→ TASK GOAL:
Write out again only the lines between the one with "Task: Click the" and the end of the records below, both ends counted, and don't include the pictures.

→ Excerpts from a dataset:

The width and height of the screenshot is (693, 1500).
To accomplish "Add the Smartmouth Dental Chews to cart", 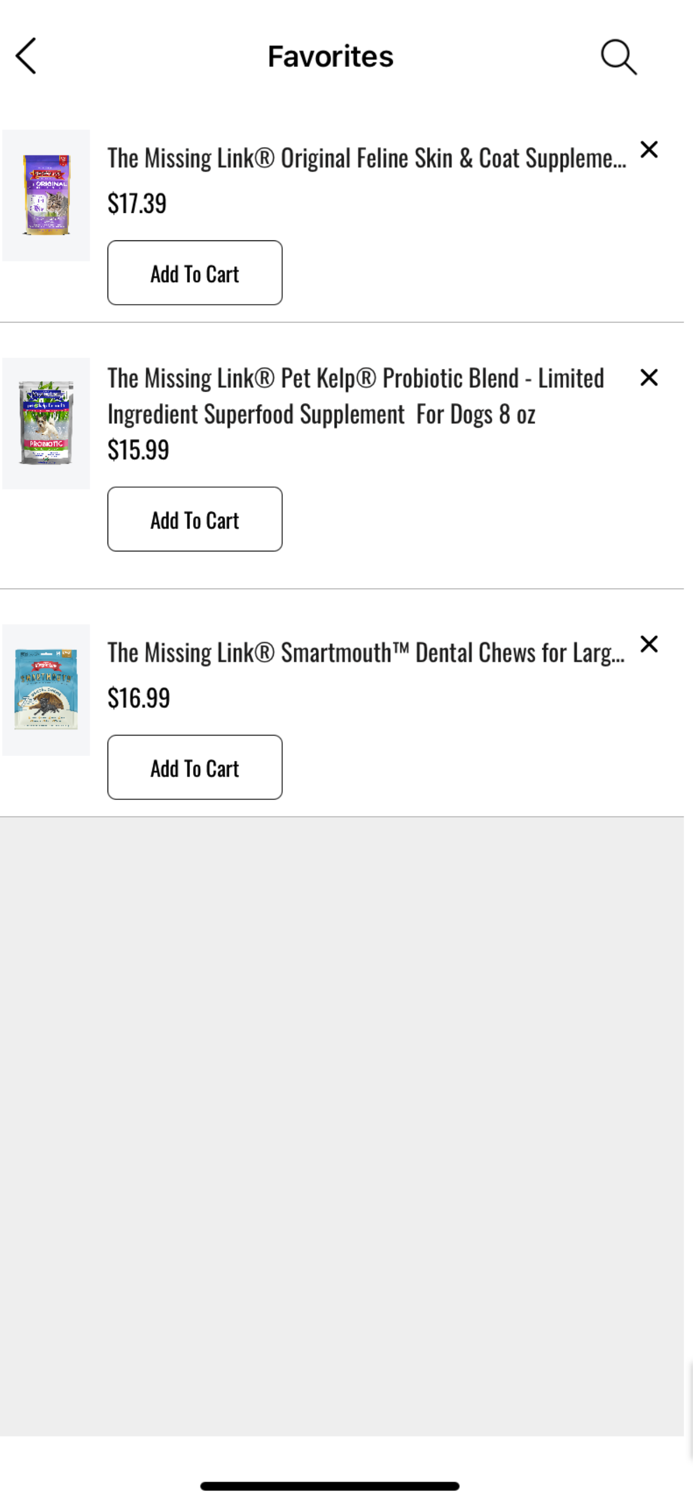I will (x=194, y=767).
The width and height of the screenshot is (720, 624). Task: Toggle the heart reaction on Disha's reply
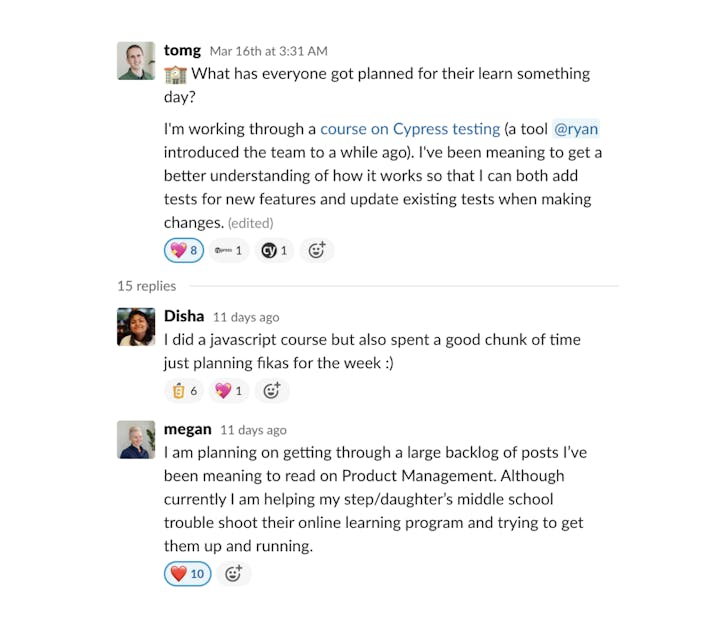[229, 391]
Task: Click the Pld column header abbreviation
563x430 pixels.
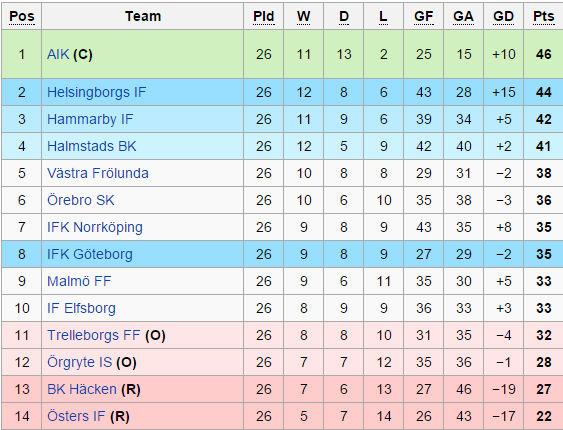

→ RESPONSE:
Task: Click the Pld column header abbreviation
563x430 pixels.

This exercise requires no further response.